DIRECTIONS FOR THIS TASK -
Print the listing exactly.

-------

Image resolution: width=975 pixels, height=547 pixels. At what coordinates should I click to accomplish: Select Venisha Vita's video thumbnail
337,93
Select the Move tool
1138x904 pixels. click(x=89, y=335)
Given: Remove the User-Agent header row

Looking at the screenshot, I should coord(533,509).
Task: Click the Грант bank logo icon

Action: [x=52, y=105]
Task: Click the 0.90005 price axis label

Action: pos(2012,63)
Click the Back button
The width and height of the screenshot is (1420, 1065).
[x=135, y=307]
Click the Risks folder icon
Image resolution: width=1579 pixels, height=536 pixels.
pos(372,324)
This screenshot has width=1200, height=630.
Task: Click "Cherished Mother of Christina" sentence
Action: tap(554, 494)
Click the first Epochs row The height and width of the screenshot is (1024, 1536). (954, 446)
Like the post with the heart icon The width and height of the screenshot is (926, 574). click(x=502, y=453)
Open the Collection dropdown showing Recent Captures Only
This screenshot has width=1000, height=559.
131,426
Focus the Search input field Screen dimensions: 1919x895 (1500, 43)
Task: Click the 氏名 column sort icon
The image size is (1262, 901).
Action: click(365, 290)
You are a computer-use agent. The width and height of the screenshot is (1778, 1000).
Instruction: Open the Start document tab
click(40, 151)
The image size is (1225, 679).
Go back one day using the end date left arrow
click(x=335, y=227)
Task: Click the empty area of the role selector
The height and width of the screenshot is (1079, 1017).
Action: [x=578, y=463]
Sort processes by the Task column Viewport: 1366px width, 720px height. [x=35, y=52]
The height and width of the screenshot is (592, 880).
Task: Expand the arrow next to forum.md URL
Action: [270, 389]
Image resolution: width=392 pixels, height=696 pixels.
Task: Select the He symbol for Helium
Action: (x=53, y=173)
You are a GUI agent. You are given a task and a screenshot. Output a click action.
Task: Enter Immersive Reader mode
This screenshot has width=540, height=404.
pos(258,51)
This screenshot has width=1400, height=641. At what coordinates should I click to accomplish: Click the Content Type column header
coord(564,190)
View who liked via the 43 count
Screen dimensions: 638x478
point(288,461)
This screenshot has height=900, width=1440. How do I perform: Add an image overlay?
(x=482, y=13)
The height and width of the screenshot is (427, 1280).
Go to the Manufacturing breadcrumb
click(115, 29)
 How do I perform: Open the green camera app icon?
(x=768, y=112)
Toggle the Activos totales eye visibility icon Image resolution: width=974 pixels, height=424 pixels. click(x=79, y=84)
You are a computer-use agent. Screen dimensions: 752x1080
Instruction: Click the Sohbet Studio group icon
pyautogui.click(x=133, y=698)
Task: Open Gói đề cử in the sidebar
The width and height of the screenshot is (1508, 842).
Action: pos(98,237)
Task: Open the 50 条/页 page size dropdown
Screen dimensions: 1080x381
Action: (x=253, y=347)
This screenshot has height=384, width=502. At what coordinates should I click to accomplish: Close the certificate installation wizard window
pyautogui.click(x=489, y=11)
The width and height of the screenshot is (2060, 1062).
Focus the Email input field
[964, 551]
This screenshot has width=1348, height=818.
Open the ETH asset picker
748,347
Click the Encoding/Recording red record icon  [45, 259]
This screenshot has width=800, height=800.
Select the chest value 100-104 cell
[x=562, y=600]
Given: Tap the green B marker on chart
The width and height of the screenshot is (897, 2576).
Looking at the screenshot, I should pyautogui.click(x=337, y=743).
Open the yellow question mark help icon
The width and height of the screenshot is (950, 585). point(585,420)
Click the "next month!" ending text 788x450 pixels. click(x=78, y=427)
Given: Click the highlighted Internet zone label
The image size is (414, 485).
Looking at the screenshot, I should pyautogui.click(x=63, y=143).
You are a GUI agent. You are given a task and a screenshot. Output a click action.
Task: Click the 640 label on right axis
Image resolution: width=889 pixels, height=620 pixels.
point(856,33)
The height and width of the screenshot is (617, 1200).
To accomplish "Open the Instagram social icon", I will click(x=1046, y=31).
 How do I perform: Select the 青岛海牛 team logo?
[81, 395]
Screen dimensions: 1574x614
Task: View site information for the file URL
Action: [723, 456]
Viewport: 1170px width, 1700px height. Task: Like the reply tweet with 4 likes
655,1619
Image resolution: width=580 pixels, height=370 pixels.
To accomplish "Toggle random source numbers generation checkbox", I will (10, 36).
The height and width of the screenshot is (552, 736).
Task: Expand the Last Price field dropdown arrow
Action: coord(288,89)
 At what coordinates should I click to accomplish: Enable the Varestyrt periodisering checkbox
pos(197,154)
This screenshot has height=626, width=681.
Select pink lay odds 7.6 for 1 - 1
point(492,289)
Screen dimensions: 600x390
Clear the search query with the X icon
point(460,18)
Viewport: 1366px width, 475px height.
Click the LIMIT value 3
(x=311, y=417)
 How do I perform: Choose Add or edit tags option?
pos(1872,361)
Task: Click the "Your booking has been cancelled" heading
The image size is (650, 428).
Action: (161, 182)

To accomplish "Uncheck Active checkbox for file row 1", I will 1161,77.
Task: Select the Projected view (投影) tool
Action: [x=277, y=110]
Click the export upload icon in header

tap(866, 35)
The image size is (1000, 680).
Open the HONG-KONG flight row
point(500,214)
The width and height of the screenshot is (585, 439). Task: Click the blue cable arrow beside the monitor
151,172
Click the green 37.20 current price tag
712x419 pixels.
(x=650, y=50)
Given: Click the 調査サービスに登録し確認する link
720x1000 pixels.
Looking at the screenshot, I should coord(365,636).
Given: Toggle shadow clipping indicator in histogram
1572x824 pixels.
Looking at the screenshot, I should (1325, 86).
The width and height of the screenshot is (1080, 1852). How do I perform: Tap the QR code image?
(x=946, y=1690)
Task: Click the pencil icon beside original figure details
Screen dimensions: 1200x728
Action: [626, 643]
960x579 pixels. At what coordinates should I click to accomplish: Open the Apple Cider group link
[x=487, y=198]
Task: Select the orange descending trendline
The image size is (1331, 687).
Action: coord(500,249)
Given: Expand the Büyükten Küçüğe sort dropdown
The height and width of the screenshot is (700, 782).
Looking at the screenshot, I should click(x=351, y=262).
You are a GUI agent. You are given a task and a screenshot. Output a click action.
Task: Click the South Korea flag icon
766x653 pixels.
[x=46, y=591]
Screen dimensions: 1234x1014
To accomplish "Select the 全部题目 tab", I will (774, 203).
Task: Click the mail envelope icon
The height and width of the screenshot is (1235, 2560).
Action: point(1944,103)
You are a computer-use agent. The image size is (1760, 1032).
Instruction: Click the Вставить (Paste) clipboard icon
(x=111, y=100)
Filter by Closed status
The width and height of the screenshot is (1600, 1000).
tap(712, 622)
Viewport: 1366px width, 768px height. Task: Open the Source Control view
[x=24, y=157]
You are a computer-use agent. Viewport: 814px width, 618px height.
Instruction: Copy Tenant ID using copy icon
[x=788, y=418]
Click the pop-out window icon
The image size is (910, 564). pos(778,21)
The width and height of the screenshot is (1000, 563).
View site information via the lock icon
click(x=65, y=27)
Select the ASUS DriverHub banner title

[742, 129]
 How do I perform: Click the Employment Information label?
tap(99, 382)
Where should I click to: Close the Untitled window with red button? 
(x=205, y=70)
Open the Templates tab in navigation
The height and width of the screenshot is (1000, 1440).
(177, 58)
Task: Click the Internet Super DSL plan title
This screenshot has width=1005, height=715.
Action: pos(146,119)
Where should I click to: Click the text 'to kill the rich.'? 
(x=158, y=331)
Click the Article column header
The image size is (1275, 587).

-------

RESPONSE TO THIS TASK -
Image resolution: width=975 pixels, height=547 pixels. At what coordinates should I click to accomplish: Select Venisha Vita's video thumbnail
337,93
Select the Move tool
1138x904 pixels. click(x=89, y=335)
Given: Remove the User-Agent header row

Looking at the screenshot, I should coord(533,509).
Task: Click the Грант bank logo icon

Action: [x=52, y=105]
Task: Click the 0.90005 price axis label

Action: pos(2012,63)
Click the Back button
The width and height of the screenshot is (1420, 1065).
[x=135, y=307]
Click the Risks folder icon
Image resolution: width=1579 pixels, height=536 pixels.
pos(372,324)
This screenshot has width=1200, height=630.
Task: Click "Cherished Mother of Christina" sentence
Action: tap(554, 494)
Click the first Epochs row The height and width of the screenshot is (1024, 1536). (954, 446)
Like the post with the heart icon The width and height of the screenshot is (926, 574). click(x=502, y=453)
Open the Collection dropdown showing Recent Captures Only
This screenshot has width=1000, height=559.
131,426
Focus the Search input field Screen dimensions: 1919x895 (1500, 43)
Task: Click the 氏名 column sort icon
The image size is (1262, 901).
Action: click(365, 290)
You are a computer-use agent. The width and height of the screenshot is (1778, 1000).
Instruction: Open the Start document tab
click(40, 151)
The image size is (1225, 679).
Go back one day using the end date left arrow
click(x=335, y=227)
Task: Click the empty area of the role selector
The height and width of the screenshot is (1079, 1017).
Action: [x=578, y=463]
Sort processes by the Task column Viewport: 1366px width, 720px height. [x=35, y=52]
The height and width of the screenshot is (592, 880).
Task: Expand the arrow next to forum.md URL
Action: [270, 389]
Image resolution: width=392 pixels, height=696 pixels.
Task: Select the He symbol for Helium
Action: (x=53, y=173)
You are a GUI agent. You are given a task and a screenshot. Output a click action.
Task: Enter Immersive Reader mode
This screenshot has width=540, height=404.
pos(258,51)
This screenshot has width=1400, height=641. At what coordinates should I click to accomplish: Click the Content Type column header
coord(564,190)
View who liked via the 43 count
Screen dimensions: 638x478
point(288,461)
This screenshot has height=900, width=1440. How do I perform: Add an image overlay?
(x=482, y=13)
The height and width of the screenshot is (427, 1280).
Go to the Manufacturing breadcrumb
click(115, 29)
 How do I perform: Open the green camera app icon?
(x=768, y=112)
Toggle the Activos totales eye visibility icon Image resolution: width=974 pixels, height=424 pixels. click(x=79, y=84)
You are a computer-use agent. Screen dimensions: 752x1080
Instruction: Click the Sohbet Studio group icon
pyautogui.click(x=133, y=698)
Task: Open Gói đề cử in the sidebar
The width and height of the screenshot is (1508, 842).
Action: pos(98,237)
Task: Open the 50 条/页 page size dropdown
Screen dimensions: 1080x381
Action: (x=253, y=347)
This screenshot has height=384, width=502. At what coordinates should I click to accomplish: Close the certificate installation wizard window
pyautogui.click(x=489, y=11)
The width and height of the screenshot is (2060, 1062).
Focus the Email input field
[964, 551]
This screenshot has width=1348, height=818.
Open the ETH asset picker
748,347
Click the Encoding/Recording red record icon  [45, 259]
This screenshot has width=800, height=800.
Select the chest value 100-104 cell
[x=562, y=600]
Given: Tap the green B marker on chart
The width and height of the screenshot is (897, 2576).
Looking at the screenshot, I should pyautogui.click(x=337, y=743).
Open the yellow question mark help icon
The width and height of the screenshot is (950, 585). point(585,420)
Click the "next month!" ending text 788x450 pixels. click(x=78, y=427)
Given: Click the highlighted Internet zone label
The image size is (414, 485).
Looking at the screenshot, I should pyautogui.click(x=63, y=143).
You are a GUI agent. You are given a task and a screenshot. Output a click action.
Task: Click the 640 label on right axis
Image resolution: width=889 pixels, height=620 pixels.
point(856,33)
The height and width of the screenshot is (617, 1200).
To accomplish "Open the Instagram social icon", I will click(x=1046, y=31).
 How do I perform: Select the 青岛海牛 team logo?
[81, 395]
Screen dimensions: 1574x614
Task: View site information for the file URL
Action: [723, 456]
Viewport: 1170px width, 1700px height. Task: Like the reply tweet with 4 likes
655,1619
Image resolution: width=580 pixels, height=370 pixels.
To accomplish "Toggle random source numbers generation checkbox", I will (10, 36).
The height and width of the screenshot is (552, 736).
Task: Expand the Last Price field dropdown arrow
Action: coord(288,89)
 At what coordinates should I click to accomplish: Enable the Varestyrt periodisering checkbox
pos(197,154)
This screenshot has height=626, width=681.
Select pink lay odds 7.6 for 1 - 1
point(492,289)
Screen dimensions: 600x390
Clear the search query with the X icon
point(460,18)
Viewport: 1366px width, 475px height.
Click the LIMIT value 3
(x=311, y=417)
 How do I perform: Choose Add or edit tags option?
pos(1872,361)
Task: Click the "Your booking has been cancelled" heading
The image size is (650, 428).
Action: (161, 182)

To accomplish "Uncheck Active checkbox for file row 1", I will 1161,77.
Task: Select the Projected view (投影) tool
Action: [x=277, y=110]
Click the export upload icon in header

tap(866, 35)
The image size is (1000, 680).
Open the HONG-KONG flight row
point(500,214)
The width and height of the screenshot is (585, 439). Task: Click the blue cable arrow beside the monitor
151,172
Click the green 37.20 current price tag
712x419 pixels.
(x=650, y=50)
Given: Click the 調査サービスに登録し確認する link
720x1000 pixels.
Looking at the screenshot, I should coord(365,636).
Given: Toggle shadow clipping indicator in histogram
1572x824 pixels.
Looking at the screenshot, I should (1325, 86).
The width and height of the screenshot is (1080, 1852). How do I perform: Tap the QR code image?
(x=946, y=1690)
Task: Click the pencil icon beside original figure details
Screen dimensions: 1200x728
Action: [626, 643]
960x579 pixels. At what coordinates should I click to accomplish: Open the Apple Cider group link
[x=487, y=198]
Task: Select the orange descending trendline
The image size is (1331, 687).
Action: coord(500,249)
Given: Expand the Büyükten Küçüğe sort dropdown
The height and width of the screenshot is (700, 782).
Looking at the screenshot, I should click(x=351, y=262).
You are a GUI agent. You are given a task and a screenshot. Output a click action.
Task: Click the South Korea flag icon
766x653 pixels.
[x=46, y=591]
Screen dimensions: 1234x1014
To accomplish "Select the 全部题目 tab", I will (774, 203).
Task: Click the mail envelope icon
The height and width of the screenshot is (1235, 2560).
Action: point(1944,103)
You are a computer-use agent. The image size is (1760, 1032).
Instruction: Click the Вставить (Paste) clipboard icon
(x=111, y=100)
Filter by Closed status
The width and height of the screenshot is (1600, 1000).
tap(712, 622)
Viewport: 1366px width, 768px height. Task: Open the Source Control view
[x=24, y=157]
You are a computer-use agent. Viewport: 814px width, 618px height.
Instruction: Copy Tenant ID using copy icon
[x=788, y=418]
Click the pop-out window icon
The image size is (910, 564). pos(778,21)
The width and height of the screenshot is (1000, 563).
View site information via the lock icon
click(x=65, y=27)
Select the ASUS DriverHub banner title

[742, 129]
 How do I perform: Click the Employment Information label?
tap(99, 382)
Where should I click to: Close the Untitled window with red button? 
(x=205, y=70)
Open the Templates tab in navigation
The height and width of the screenshot is (1000, 1440).
(177, 58)
Task: Click the Internet Super DSL plan title
This screenshot has width=1005, height=715.
Action: pos(146,119)
Where should I click to: Click the text 'to kill the rich.'? 
(x=158, y=331)
Click the Article column header
The image size is (1275, 587).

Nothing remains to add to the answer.